Lo que queda ahí es lo que somos y lo que somos no es otra cosa que el resultado del dolor y del gozo que hemos experimentado; el brillo que haya quedado después de las luces y las sombras escritas en el libro de nuestra historia.
Con el tiempo entendemos que es bueno que así sea porque los amores que pueblan el desolado campo de batalla que queda tras las contiendas tienen entidad propia.
Si logramos diferenciar los rasgos específicos de cada sentimiento nunca se mezclarán y por lo tanto no habrá que temer a los celos porque nadie quita amor a nadie. El amor siendo el mismo en su naturaleza, no lo es cuando se derrama sobre personas diferentes porque cada una hace del amor una estrella distinta que alumbra de forma única.
El amor nunca se recorta, nunca por repartirlo disminuye, nunca por ampliarlo se pierden las fuerzas en la entrega. Cuanto más se ama, mayor es la capacidad de hacerlo.
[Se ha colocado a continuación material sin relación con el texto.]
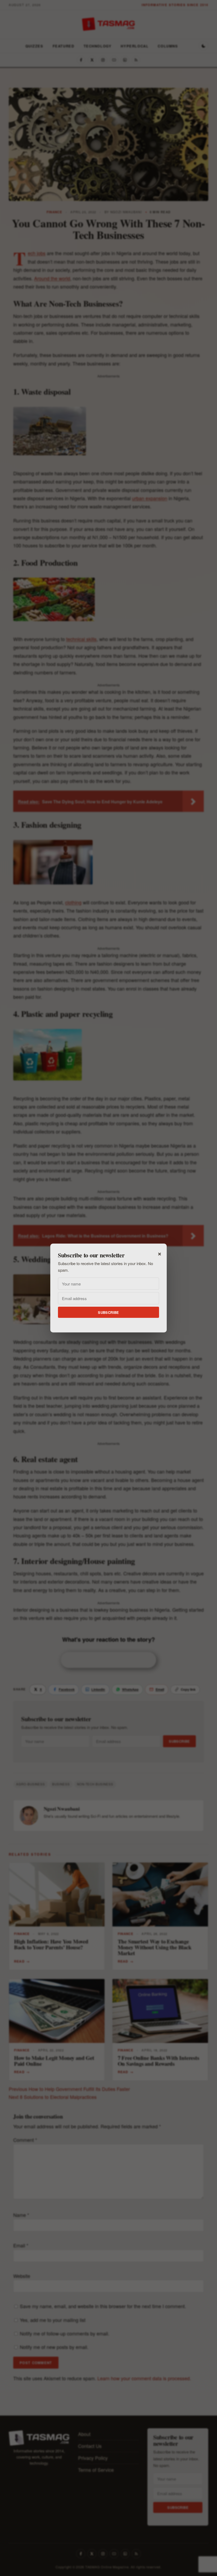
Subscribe (108, 1312)
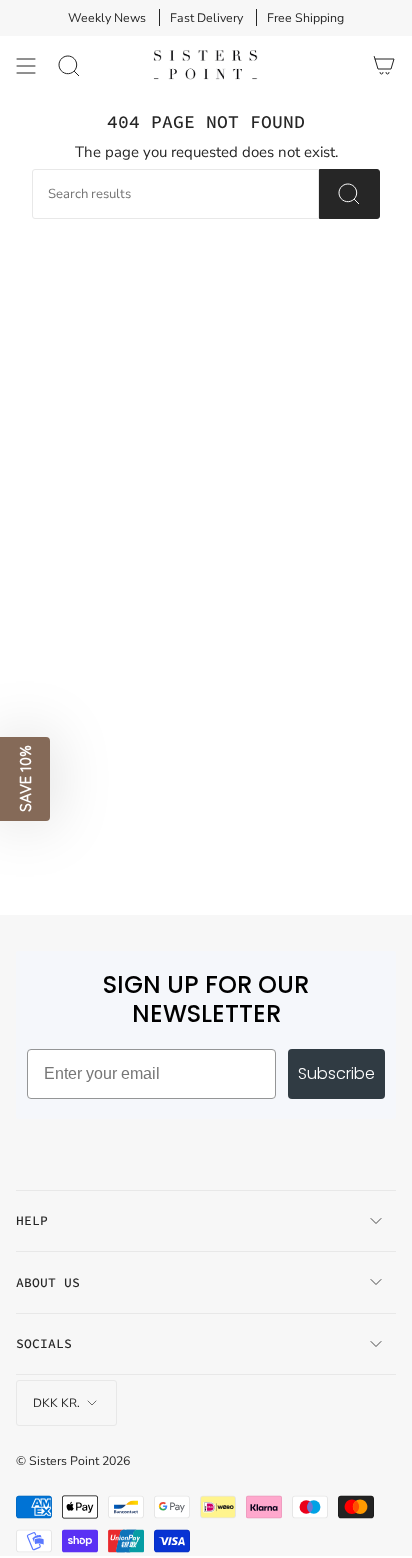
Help (32, 1220)
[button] (25, 779)
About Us (48, 1282)
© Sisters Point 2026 (73, 1460)
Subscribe (336, 1073)
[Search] (69, 65)
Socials (44, 1343)
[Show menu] (26, 65)
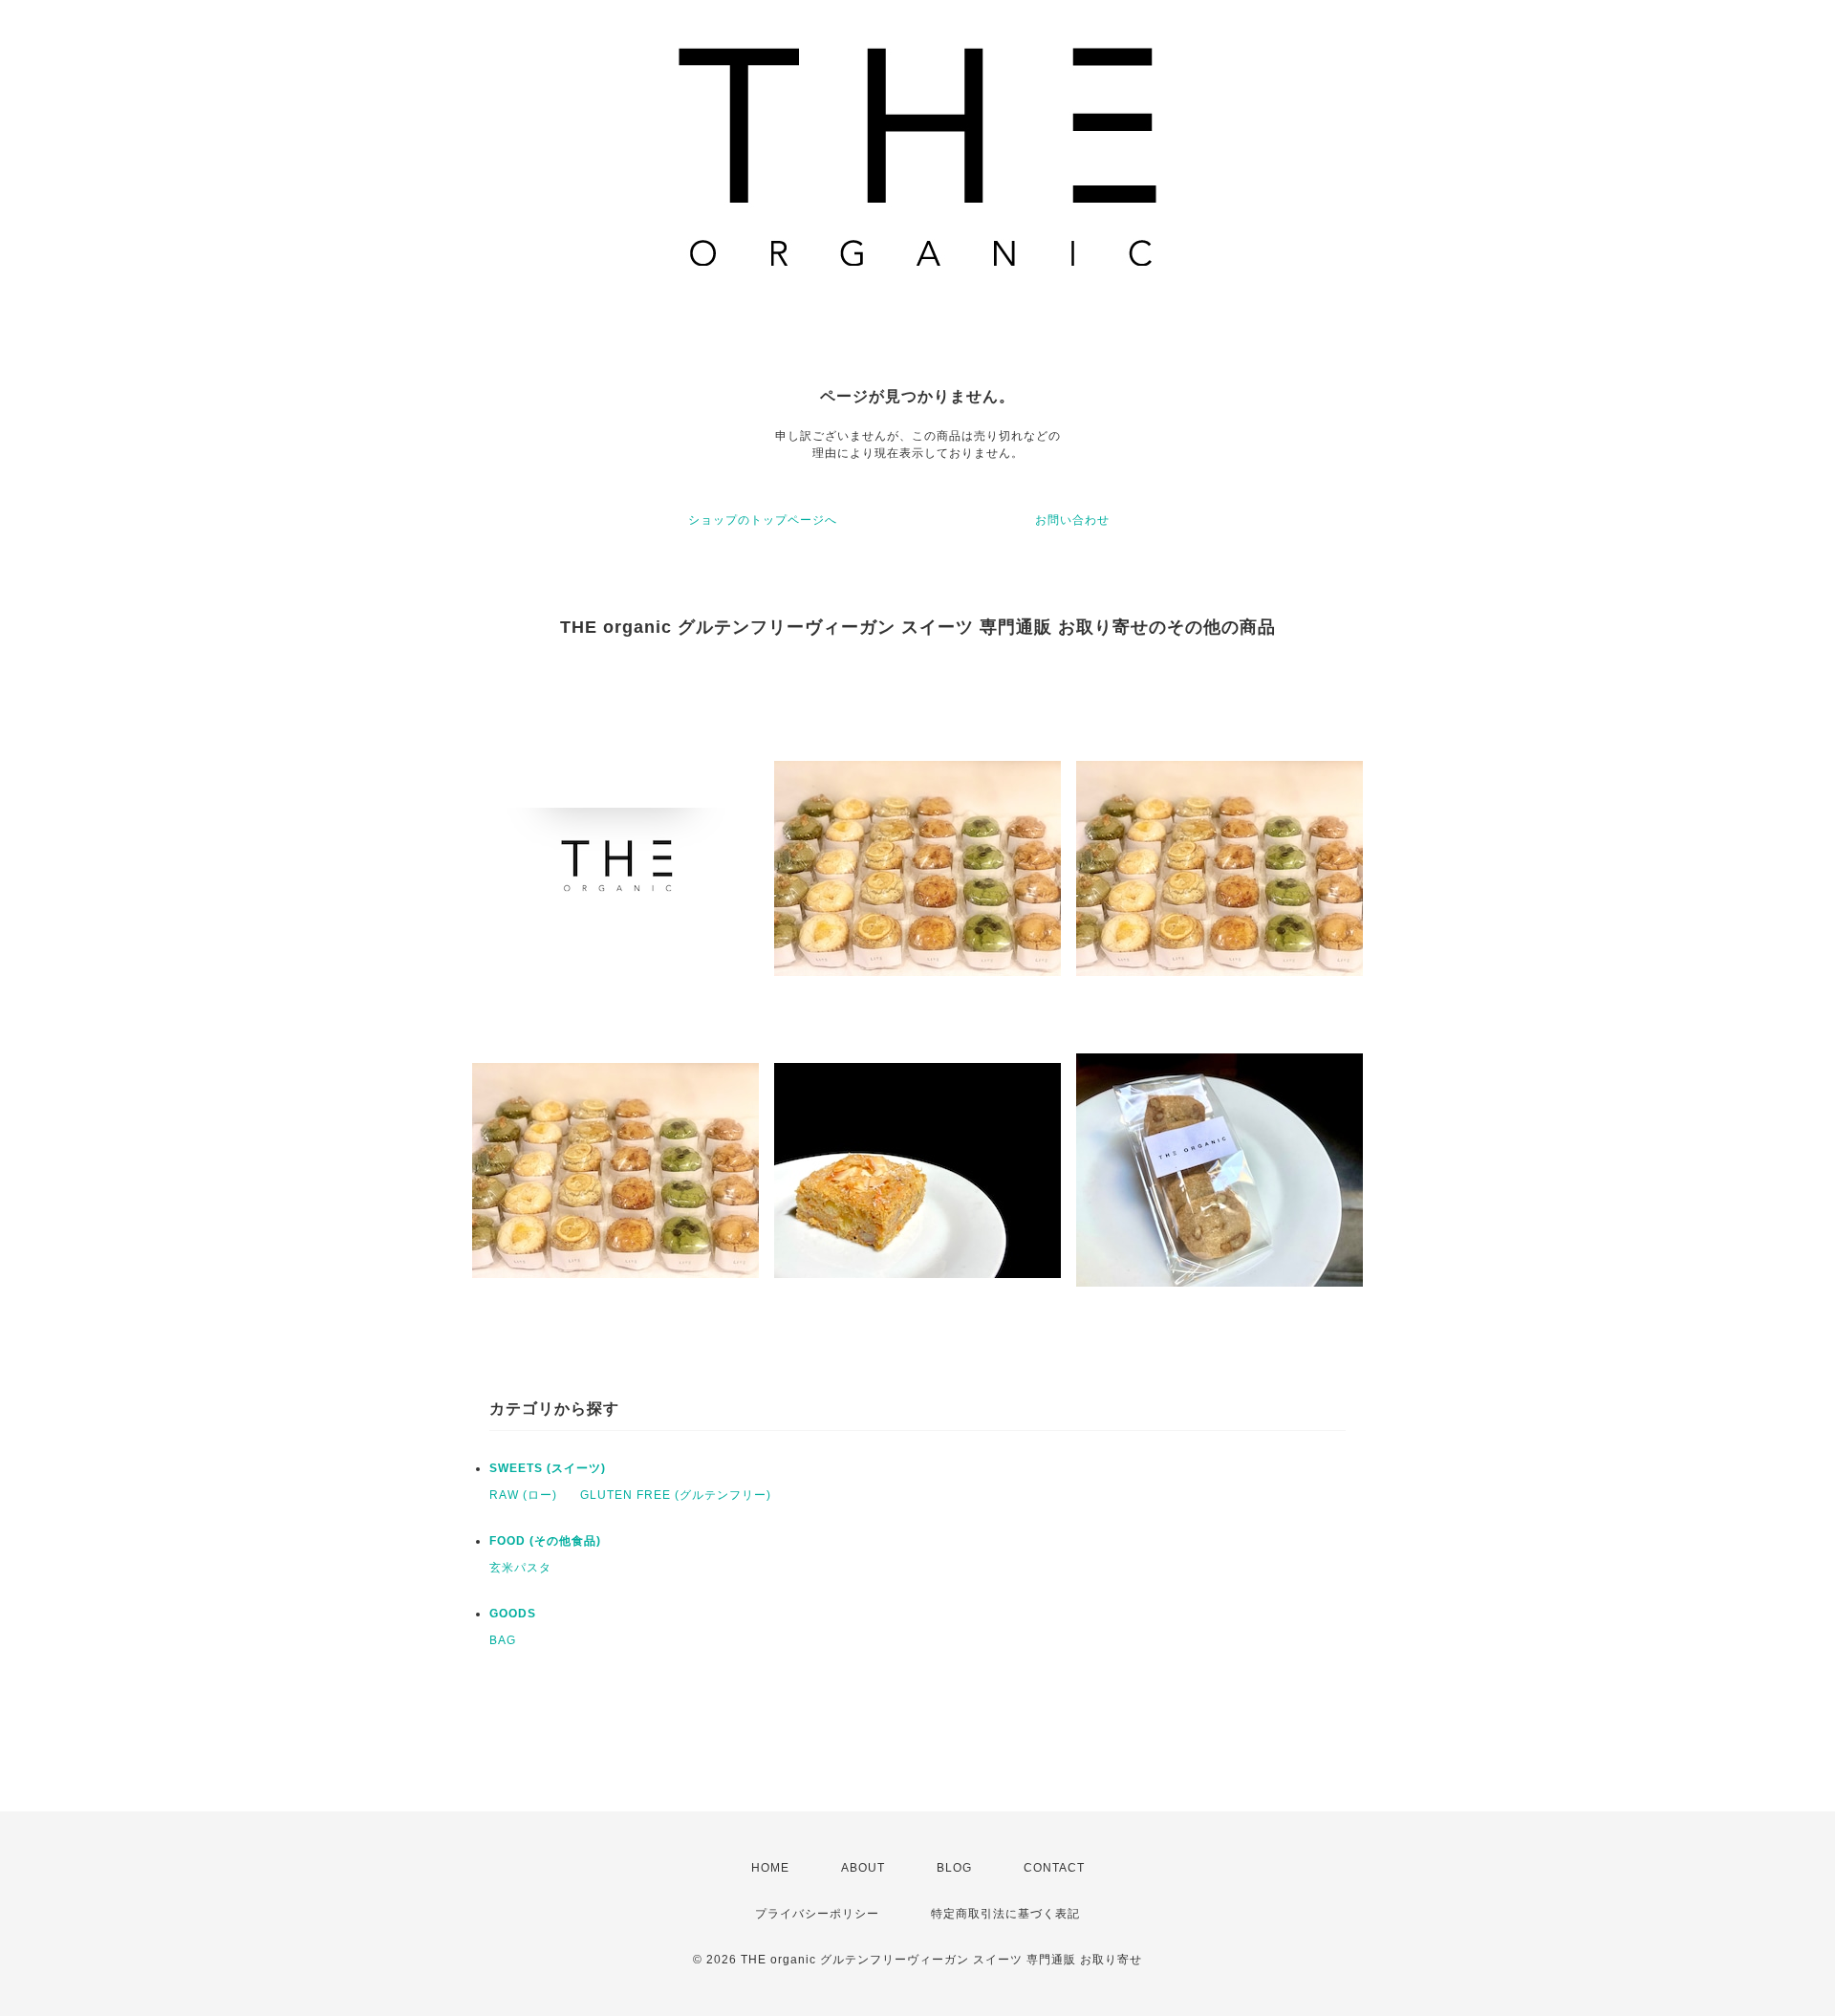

Cuánto más se transmite, mayores regalos obtenemos de vuelta, cuánto más se prodiga mejores resultados obtenemos como recompensa, porque el amor es el estado natural en el que la felicidad fluye.
Posiblemente el desamor tenga también su espacio en nuestro templo particular. No podremos evitar mirar con tristeza y melancolía aquel fulgor que resplandecía en nuestras pupilas cuando estuvimos enamorados, sin embargo siempre es mejor haberlo estado que haber esperado en la orilla para verlo pasar delante sin que nos tomase de la mano. Porque después, al final, también tiene su lugar en nuestro balance afectivo.
Las cuentas deben cuadrar y el saldo total ha de sumar amor por todos los lados, de lo contrario creo que la vida habrá sido perdida.